10 a.m.: Did you get laid last night? (OR: I got laid last night, please ask me about it)
11 a.m.-noon: Brunch?
1-4 p.m.: I am legitimately curious as to what is up and would potentially like to casually hang out. We may also have made plans for this evening that I am beginning to think you may have forgotten about, just let this serve as your subtle reminder.
5-6 p.m.: I made no plans for dinner but now realized in a terrible twist of fate that I am out of essential groceries. Please stop doing whatever you are doing in order to accompany me somewhere to dinner so I do not have to suffer through the traumatic experience that is “eating alone in public.” Also, if you have already eaten, can you please just not tell me and I will later question why you aren’t ordering much but not actually feel bad because, hey, at least I’m not eating alone.
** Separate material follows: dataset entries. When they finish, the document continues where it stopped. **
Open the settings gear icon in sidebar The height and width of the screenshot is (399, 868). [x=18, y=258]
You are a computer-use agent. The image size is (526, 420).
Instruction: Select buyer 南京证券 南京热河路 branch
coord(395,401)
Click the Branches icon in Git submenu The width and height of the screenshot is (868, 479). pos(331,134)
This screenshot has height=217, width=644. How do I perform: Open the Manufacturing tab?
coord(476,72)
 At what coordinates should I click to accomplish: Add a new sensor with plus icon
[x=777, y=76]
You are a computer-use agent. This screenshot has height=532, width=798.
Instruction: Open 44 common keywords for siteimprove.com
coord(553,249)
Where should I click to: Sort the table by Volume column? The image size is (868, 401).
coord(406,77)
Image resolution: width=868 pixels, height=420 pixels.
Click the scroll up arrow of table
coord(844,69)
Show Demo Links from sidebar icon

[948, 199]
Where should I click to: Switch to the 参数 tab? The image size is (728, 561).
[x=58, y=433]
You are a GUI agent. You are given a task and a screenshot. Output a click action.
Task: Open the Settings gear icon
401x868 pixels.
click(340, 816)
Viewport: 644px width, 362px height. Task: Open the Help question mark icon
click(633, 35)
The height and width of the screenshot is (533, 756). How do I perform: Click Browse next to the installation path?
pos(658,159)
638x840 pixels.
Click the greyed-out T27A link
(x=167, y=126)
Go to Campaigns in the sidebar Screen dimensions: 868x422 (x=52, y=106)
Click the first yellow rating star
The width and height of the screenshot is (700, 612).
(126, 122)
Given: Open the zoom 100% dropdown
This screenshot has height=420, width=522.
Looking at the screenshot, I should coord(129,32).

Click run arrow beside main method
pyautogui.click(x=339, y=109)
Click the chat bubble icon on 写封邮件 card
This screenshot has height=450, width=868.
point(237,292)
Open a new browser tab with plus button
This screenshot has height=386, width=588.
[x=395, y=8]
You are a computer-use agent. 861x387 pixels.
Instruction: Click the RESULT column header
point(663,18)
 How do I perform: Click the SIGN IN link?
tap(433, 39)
7-9 p.m.: This timeframe can get ambiguous. Here are a few possibilities:
- Do you want to hang out at any point this evening, particularly with the prospect of potentially hooking up later?
- Do you know where to get (any drug imaginable)?
- Time to pregame. #Yolo.
10 p.m.: Where is the party.
11 p.m.-midnight: The party or social event I am currently at is not up to par. Please list the ways in which your current location is going to be superior to mine and then invite me to come there. Statistics such as the gender ratio, amount of beautiful people, and likeliness of free drinks would also be immensely appreciated.
3-4 a.m.: Hello! I know we are not exactly dating or may have been at some point but it has flared out, but I am relatively intoxicated by one substance or another and starting to realize I don’t especially feel like sleeping alone tonight. I also would not be opposed in anyway to having sex.
5-7 a.m.: Existential crisis. Best to not respond.
Keep in mind, these all are entirely subject to change and vary. Any time of day is prone to meaning, “Let’s have sex,” or “Let’s get f-cked up.” Good luck.